[WHAT TO WORK ON]: Beginning with the line that holds "Given: Select Home in the side navigation", write out each line exactly as it stands until the end of the data, and include no pictures.

+===+

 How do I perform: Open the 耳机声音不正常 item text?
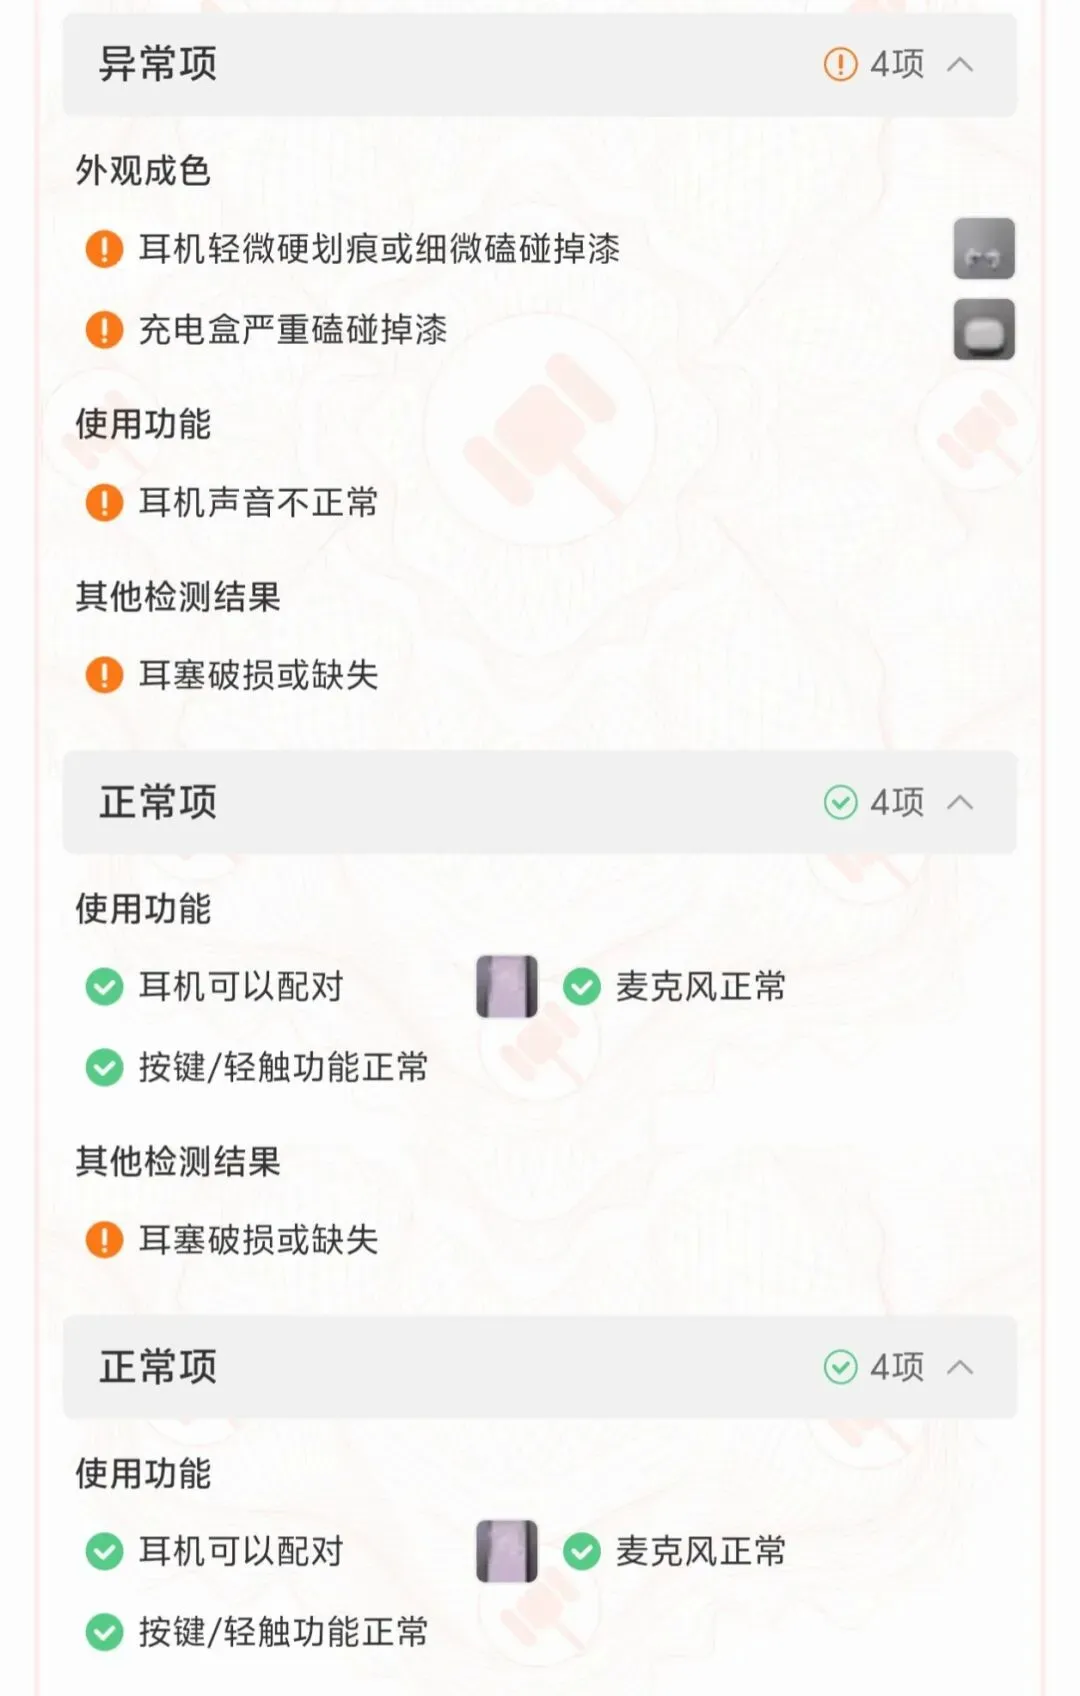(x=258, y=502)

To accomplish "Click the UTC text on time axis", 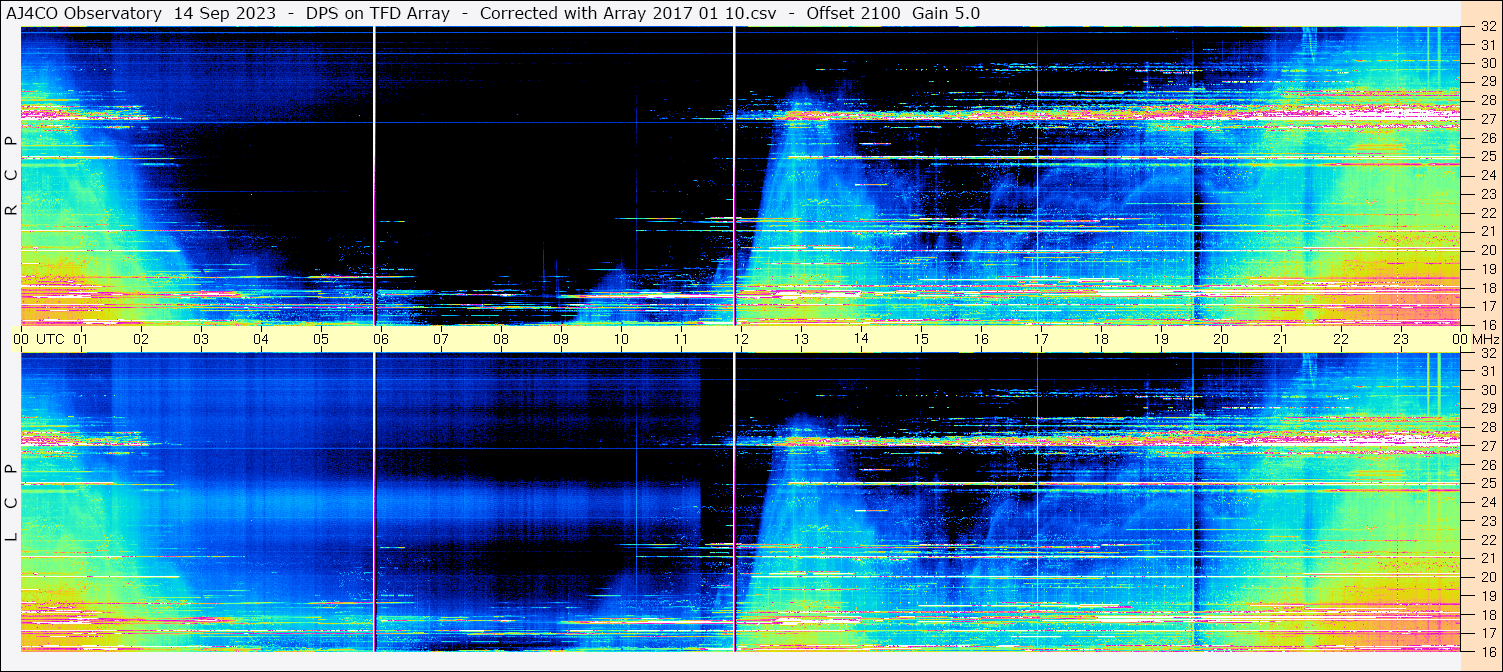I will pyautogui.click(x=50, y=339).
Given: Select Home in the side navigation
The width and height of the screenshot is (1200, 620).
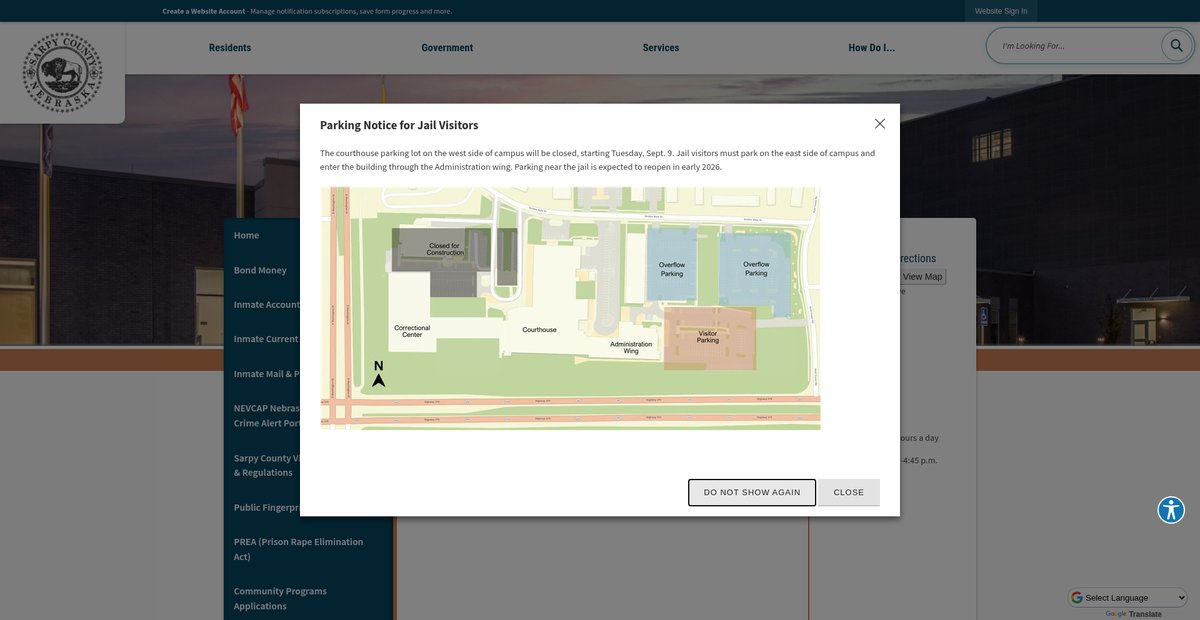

+===+

[RESULT]:
Given: Select Home in the side navigation
The width and height of the screenshot is (1200, 620).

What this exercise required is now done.